Records from a collection
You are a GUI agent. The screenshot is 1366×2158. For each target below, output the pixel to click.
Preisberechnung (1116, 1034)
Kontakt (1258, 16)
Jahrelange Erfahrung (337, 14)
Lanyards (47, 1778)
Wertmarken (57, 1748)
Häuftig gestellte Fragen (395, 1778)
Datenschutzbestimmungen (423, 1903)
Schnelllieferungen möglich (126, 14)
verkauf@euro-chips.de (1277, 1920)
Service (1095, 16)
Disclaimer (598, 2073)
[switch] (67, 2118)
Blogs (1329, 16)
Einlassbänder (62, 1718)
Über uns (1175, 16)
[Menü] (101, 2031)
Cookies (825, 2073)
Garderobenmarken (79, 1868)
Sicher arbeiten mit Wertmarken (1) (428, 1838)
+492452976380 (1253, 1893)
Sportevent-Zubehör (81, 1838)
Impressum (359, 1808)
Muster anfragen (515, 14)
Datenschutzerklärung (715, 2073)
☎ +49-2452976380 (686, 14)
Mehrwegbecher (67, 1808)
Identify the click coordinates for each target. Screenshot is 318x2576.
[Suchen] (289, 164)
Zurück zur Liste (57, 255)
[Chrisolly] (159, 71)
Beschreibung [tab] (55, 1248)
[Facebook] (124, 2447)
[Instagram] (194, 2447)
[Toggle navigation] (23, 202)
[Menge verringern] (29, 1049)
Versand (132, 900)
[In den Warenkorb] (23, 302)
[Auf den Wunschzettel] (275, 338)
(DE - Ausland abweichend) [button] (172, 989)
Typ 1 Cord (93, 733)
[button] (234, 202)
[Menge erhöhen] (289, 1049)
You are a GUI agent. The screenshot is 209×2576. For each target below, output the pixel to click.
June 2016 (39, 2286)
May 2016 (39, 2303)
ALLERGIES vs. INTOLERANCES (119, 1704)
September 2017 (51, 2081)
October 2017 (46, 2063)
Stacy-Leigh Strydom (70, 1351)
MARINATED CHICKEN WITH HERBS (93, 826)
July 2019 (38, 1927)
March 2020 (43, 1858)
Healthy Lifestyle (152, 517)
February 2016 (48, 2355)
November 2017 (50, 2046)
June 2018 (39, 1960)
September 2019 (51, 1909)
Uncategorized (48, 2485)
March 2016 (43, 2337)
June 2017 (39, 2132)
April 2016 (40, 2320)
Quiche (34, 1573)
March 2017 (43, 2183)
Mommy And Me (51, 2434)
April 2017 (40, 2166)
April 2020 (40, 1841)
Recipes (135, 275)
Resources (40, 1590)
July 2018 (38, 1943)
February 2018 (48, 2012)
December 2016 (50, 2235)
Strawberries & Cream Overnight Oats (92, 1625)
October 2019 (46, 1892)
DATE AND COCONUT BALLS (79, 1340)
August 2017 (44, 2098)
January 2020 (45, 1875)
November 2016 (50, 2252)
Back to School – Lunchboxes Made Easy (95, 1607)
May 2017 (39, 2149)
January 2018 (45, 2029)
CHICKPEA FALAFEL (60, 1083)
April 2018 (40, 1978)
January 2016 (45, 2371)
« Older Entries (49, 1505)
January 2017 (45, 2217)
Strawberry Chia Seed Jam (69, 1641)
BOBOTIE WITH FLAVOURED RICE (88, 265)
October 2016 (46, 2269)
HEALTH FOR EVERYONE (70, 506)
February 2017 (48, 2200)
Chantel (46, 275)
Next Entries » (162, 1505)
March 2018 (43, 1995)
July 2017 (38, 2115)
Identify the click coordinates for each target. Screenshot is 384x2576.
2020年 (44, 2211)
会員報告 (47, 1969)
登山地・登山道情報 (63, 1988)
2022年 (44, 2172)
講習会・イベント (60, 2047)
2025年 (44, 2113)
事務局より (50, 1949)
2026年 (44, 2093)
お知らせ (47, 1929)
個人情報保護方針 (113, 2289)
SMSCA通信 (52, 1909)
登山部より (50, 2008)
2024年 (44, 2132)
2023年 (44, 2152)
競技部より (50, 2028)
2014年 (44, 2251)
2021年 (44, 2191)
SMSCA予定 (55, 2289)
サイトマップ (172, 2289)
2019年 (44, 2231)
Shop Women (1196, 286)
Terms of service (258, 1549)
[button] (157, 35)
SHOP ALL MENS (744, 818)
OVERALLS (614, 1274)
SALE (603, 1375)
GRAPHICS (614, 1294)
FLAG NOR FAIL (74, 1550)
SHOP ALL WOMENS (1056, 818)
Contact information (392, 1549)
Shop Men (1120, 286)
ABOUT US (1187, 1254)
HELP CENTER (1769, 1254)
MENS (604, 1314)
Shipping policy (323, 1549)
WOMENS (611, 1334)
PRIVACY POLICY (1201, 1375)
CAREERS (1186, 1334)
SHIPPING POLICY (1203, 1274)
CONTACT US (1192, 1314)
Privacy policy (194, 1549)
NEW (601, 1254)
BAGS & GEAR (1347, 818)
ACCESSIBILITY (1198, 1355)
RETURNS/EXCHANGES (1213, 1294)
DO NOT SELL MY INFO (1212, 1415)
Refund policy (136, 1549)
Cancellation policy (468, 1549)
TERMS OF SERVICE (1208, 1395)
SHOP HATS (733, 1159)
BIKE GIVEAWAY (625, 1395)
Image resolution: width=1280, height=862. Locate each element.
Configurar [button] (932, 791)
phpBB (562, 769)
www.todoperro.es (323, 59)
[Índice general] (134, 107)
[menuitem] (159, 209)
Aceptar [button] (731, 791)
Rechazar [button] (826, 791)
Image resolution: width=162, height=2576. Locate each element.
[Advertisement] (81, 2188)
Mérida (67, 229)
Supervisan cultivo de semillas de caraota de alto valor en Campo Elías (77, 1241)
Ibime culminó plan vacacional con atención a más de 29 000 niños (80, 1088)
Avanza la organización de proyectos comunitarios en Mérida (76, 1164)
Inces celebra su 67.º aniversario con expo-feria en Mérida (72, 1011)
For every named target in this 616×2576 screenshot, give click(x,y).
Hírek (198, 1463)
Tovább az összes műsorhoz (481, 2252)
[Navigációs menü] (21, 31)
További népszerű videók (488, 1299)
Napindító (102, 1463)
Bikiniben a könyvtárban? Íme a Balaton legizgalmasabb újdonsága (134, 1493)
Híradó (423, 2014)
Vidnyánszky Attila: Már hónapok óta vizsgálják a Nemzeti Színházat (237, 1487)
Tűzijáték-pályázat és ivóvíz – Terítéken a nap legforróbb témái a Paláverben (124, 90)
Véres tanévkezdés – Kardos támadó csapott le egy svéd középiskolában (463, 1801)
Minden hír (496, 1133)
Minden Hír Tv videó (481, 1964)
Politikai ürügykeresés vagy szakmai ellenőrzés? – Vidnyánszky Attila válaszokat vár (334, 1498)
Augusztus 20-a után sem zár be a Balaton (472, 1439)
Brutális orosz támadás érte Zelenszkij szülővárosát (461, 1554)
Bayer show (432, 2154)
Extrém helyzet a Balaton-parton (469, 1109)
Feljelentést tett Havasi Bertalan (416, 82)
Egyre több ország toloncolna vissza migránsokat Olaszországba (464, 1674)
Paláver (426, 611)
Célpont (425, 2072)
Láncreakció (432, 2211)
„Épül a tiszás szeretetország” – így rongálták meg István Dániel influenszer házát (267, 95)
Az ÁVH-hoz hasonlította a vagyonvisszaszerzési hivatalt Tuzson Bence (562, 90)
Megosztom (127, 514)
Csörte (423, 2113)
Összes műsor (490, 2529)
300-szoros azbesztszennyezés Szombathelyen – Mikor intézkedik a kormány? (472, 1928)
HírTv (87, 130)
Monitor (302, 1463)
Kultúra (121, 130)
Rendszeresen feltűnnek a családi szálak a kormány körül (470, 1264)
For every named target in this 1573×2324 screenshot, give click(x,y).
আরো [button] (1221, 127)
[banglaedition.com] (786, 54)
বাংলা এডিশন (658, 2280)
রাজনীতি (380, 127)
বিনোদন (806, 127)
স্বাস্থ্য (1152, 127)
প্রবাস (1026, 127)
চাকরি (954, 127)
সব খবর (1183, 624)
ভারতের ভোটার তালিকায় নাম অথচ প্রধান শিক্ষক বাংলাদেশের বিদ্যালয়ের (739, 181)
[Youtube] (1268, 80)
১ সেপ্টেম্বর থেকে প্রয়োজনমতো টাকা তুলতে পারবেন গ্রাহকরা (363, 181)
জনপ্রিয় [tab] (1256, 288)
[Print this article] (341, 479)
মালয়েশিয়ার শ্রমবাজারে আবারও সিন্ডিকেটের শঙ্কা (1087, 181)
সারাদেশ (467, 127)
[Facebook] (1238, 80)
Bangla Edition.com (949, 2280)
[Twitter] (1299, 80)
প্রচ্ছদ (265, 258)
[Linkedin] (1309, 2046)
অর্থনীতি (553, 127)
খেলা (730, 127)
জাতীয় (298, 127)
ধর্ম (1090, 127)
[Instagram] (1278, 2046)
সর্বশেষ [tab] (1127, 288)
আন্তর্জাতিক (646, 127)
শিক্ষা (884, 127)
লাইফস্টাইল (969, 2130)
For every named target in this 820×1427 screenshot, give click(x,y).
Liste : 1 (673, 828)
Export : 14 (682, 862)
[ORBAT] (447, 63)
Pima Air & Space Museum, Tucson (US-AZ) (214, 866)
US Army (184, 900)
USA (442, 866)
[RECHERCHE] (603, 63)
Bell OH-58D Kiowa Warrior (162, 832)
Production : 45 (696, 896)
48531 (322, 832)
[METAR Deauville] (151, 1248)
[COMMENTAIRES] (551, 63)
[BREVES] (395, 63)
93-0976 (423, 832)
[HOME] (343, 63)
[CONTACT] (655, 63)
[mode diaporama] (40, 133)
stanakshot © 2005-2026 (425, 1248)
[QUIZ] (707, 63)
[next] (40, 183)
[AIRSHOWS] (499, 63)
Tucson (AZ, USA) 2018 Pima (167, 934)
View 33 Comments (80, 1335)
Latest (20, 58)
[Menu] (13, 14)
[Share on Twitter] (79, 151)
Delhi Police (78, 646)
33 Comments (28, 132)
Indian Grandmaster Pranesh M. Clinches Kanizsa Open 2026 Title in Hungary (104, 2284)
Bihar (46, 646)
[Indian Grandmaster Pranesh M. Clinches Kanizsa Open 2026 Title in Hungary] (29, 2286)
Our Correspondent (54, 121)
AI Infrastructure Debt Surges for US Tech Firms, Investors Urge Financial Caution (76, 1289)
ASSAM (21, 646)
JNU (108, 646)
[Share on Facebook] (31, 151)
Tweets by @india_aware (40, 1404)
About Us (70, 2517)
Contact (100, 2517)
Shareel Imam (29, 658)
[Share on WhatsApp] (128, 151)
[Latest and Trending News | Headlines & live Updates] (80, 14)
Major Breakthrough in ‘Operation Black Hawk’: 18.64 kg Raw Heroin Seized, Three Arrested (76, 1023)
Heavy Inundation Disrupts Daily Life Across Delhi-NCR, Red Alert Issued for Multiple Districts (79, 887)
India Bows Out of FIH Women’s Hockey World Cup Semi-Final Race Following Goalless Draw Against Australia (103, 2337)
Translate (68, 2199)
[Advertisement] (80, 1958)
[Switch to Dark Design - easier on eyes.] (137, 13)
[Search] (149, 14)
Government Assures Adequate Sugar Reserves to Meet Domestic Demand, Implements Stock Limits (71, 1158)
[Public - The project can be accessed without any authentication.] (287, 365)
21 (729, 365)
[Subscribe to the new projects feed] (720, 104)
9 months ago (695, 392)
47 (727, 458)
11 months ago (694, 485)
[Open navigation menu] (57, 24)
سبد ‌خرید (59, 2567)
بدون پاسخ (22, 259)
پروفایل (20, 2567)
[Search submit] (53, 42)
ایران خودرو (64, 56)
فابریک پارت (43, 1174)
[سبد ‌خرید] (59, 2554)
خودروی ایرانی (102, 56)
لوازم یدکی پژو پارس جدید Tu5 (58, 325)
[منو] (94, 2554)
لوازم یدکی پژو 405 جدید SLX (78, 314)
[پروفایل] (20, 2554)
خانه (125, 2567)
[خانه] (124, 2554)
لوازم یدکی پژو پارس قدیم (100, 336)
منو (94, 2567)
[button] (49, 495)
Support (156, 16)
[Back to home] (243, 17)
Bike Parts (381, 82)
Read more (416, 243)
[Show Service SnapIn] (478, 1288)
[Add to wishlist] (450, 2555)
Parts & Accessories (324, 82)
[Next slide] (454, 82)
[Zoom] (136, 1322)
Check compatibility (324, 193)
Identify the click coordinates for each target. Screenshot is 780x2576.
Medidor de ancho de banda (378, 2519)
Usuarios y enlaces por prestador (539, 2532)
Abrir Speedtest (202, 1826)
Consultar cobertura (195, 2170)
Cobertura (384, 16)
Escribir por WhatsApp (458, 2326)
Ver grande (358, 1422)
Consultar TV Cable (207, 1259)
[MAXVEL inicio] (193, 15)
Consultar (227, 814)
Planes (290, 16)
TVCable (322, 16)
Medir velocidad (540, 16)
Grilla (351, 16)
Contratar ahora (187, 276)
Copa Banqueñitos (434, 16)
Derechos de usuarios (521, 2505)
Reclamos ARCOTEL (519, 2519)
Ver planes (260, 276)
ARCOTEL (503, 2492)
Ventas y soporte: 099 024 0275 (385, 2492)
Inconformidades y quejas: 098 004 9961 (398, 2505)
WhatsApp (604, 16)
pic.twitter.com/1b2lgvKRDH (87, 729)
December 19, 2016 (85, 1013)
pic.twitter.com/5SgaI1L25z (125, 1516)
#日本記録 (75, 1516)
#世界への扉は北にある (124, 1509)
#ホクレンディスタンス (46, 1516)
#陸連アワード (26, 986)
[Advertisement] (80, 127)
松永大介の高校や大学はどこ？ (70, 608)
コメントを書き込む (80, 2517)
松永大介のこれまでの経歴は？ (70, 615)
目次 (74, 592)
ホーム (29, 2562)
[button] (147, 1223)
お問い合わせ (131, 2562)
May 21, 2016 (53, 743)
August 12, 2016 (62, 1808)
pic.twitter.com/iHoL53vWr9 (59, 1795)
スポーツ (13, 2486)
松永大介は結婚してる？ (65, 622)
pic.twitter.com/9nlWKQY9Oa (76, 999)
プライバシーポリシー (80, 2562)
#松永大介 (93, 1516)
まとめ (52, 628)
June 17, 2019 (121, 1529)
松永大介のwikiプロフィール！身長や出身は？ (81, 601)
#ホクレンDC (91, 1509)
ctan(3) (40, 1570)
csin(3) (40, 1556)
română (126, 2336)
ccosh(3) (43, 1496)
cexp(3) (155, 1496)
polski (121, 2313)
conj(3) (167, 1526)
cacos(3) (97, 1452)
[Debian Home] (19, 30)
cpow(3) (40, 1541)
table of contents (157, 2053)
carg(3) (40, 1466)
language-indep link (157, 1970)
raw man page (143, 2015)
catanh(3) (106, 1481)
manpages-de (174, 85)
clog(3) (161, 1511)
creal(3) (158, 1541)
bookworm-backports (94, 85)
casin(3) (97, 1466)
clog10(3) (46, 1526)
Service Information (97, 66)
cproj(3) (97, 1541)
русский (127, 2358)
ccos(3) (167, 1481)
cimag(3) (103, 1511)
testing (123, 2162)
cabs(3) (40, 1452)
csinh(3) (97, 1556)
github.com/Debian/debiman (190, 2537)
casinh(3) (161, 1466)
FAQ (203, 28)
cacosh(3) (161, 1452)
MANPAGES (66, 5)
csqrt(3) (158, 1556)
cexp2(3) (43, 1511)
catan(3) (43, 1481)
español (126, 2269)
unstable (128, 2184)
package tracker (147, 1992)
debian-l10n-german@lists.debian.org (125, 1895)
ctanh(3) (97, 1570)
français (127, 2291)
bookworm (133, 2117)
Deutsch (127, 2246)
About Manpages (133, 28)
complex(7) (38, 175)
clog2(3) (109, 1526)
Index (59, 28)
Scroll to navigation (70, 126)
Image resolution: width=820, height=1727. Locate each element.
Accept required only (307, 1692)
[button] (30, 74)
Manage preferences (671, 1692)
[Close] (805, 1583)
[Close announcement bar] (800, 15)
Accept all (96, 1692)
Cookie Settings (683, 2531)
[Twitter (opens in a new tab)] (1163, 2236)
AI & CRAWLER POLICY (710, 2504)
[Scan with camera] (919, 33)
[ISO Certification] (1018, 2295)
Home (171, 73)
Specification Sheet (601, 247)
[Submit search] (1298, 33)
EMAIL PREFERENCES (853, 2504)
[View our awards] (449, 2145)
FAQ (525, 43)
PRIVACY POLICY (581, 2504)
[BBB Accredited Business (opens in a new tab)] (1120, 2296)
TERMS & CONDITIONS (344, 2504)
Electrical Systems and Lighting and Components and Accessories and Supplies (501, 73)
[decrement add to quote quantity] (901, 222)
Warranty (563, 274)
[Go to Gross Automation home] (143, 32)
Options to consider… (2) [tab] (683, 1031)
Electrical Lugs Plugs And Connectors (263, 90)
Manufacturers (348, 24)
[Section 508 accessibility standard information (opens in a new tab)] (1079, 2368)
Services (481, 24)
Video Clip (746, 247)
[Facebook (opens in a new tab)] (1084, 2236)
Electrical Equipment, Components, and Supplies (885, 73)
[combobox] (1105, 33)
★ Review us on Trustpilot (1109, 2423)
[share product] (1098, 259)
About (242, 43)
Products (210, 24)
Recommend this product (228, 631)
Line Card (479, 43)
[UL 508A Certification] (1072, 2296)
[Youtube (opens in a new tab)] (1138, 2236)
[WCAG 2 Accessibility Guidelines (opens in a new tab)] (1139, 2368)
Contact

● Required work
The output should be exactly the lines above from the line containing "csinh(3) (97, 1556)" to the line containing "complex(7) (38, 175)", inclusive, with no other lines.

● Written answer
csinh(3) (97, 1556)
github.com/Debian/debiman (190, 2537)
casinh(3) (161, 1466)
FAQ (203, 28)
cacosh(3) (161, 1452)
MANPAGES (66, 5)
csqrt(3) (158, 1556)
cexp2(3) (43, 1511)
catan(3) (43, 1481)
español (126, 2269)
unstable (128, 2184)
package tracker (147, 1992)
debian-l10n-german@lists.debian.org (125, 1895)
ctanh(3) (97, 1570)
français (127, 2291)
bookworm (133, 2117)
Deutsch (127, 2246)
About Manpages (133, 28)
complex(7) (38, 175)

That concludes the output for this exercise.